Said Mookerjee: "The trend today is to have fewer and fewer exchanges and a beginning can be made inthis direction by going in for multi-commodity exchanges...there is no reason for us to shy away from consideration of the possibility of mergers between commodity exchanges...".
"The logical conclusion to this process would be the setting up of a national commodity exchange which would organise trading of all permitted commodities, have membership spread throughout the country, provide facilities for screen-based trading at different centres, guarantee the performance of contracts and promote facilities for public warehousing and a warehouse-based delivery system".
Accordingly, the FMC has informally floated the idea of merging several of the more important commodity exchanges. The major commexes include the Bombay Oilseeds and Oils Exchange (BOOE), the East India Cotton Association (EICA), the Ahmedabad Seed Merchants' Association (ASMA), the East India Jute & Hessian Exchange, Calcutta, the Indian Pepper and Spice Traders' Association (IPSTA), the Hapur Commodity Exchange (potatoes futures) and thecommodity exchanges at Muzaffarnagar and Bhatinda (gur futures).
The government has sought, and managed to obtain, World Bank aid to strengthen commodity futures trading in the country. Under an agreement signed in May this year, the World Bank will grant $490,000 from its institutional development fund for the development of futures market in the country. The government would contribute the equivalent of $79,000 for this purpose--a total of around $569,000, or Rs 2.5 crore. A part of this fund would be used to strengthen the FMC itself, but the money is not intended to strengthen either the existing commexes or the proposed NCE.
In order to get a first-hand feel of commodity trading in developed markets, the government had recently sent a high-level team, headed by Aggarwal, to study the functioning of the exchanges in Chicago and New York. The team included representatives from BOOE, EICA and ASMA. Another high-level tour is being planned "in the near future" with representatives of the other fivecommexes mentioned above. It is expected to visit the major European commodity exchanges.
"Theoretically, it is possible to set up the proposed NCE," said BOOE president Navinchandra Shah. "We are not opposed to the idea, but the question of raising the necessary funds is what is disturbing us. None of the commexes have funds for improving their own operations."
The government doesn't have the required resources either. The FMC, therefore, feels that it would be a good idea to ask the various commexes to jointly develop software for online trading and link themselves through a common trading system before moving towards merger.
Thus far, no comex has taken up screen-based trading for want of funds. "The existing commexes are poor organisations of rich members," feels Aggarwal.
But he is clear that in future permission for futures trading will be given only to those who accept screen-based trading.

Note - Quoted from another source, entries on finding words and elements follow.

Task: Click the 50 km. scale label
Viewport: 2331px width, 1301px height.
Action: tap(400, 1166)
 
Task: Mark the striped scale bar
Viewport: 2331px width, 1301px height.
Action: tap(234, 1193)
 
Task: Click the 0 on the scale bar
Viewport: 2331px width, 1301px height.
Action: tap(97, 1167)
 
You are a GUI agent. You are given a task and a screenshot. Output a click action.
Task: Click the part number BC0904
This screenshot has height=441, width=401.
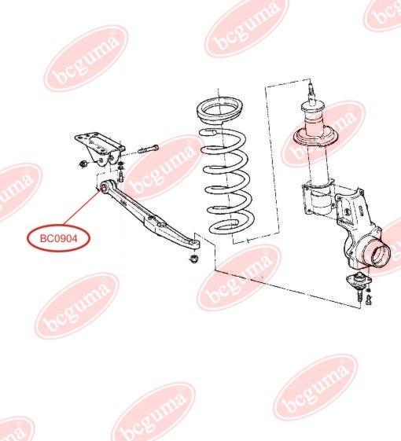[x=58, y=239]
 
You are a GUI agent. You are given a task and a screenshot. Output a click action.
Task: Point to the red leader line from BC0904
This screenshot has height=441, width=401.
[x=83, y=206]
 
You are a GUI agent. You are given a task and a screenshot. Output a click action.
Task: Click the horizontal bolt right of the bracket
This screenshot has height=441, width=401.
[x=149, y=149]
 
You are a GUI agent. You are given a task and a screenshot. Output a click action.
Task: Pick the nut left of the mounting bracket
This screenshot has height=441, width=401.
[x=83, y=164]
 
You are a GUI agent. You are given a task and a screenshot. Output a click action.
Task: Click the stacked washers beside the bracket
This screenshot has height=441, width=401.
[x=121, y=166]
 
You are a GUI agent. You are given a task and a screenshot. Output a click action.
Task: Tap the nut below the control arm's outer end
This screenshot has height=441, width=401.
[x=194, y=258]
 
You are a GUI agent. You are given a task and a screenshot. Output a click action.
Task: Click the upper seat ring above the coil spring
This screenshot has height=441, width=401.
[x=219, y=111]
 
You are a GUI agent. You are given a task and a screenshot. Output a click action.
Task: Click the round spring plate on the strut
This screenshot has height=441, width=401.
[x=316, y=138]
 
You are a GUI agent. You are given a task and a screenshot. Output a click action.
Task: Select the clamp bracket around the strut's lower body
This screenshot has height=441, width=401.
[x=318, y=197]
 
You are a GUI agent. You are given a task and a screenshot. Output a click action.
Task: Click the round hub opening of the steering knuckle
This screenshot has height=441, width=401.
[x=381, y=255]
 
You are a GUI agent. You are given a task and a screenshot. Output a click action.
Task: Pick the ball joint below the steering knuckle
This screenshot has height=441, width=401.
[x=359, y=281]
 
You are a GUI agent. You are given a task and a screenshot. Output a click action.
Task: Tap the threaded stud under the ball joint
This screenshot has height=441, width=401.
[x=359, y=296]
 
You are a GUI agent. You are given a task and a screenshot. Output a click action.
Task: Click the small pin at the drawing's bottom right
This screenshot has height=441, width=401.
[x=370, y=300]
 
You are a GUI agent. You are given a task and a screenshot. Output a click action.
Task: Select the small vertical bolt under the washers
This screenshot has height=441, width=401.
[x=121, y=177]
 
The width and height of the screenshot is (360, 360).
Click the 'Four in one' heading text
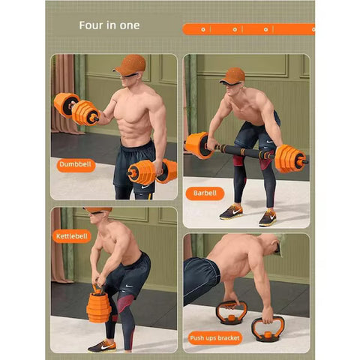point(109,26)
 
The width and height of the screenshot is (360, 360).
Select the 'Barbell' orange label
point(204,193)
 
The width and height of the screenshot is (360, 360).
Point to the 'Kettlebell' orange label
point(72,236)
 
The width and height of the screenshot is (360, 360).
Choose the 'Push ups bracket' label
point(214,338)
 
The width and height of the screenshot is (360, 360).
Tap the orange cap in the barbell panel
point(232,74)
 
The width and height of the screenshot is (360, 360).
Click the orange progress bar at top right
point(248,29)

This pressure, together with higher capital adequacy norms, could push commexes towards the logic ofmerger.
"Instead of demanding permission to trade in more than one commodity on their exchange, these commexes need to get their act together and strengthen themselves collectively", says Aggarwal.
One of the major blockages in the road to a strong NCE is the "individualistic" nature of the various exchanges. Each exchange is a cosy club of members with narrow interests. "There's no reason why they should continue to be individualistic," Mookerjee said in his December 5 address, and added: "We must learn to adjust. After all, if mergers of exchanges...have been taking place in other parts of the world there is no reason for us to shy away from consideration of the possibility of mergers between commodity exchanges."
BOOE, on its part, has been demanding the FMC's nod to trade in more oil and seed-related commodities rather than just castorseed. BOOE has been permitted to set up an international trading platform for castor oil futures. it has been finding it difficult to kick off the same for variousreasons, resource crunch not being one of them.
EICA, on its part, has with extreme difficulty kicked off trading in cotton futures after a gap of more than three decades. Given the lukewarm trading interest shown by various constituents of the cotton economy, it remains to be seen how soon will EICA become successful with just one commodity to trade in, especially when there is heavy trading in cotton in the illegal centres in and around Gujarat (Surendranagar, for example) and even in Karnataka.
As regards, ASMA, there is severe infighting among the members and the office bearers, with each group trying to pull strings at the exchange in its favour.
Getting these disparate bodies to merge or even think alike is a tall order.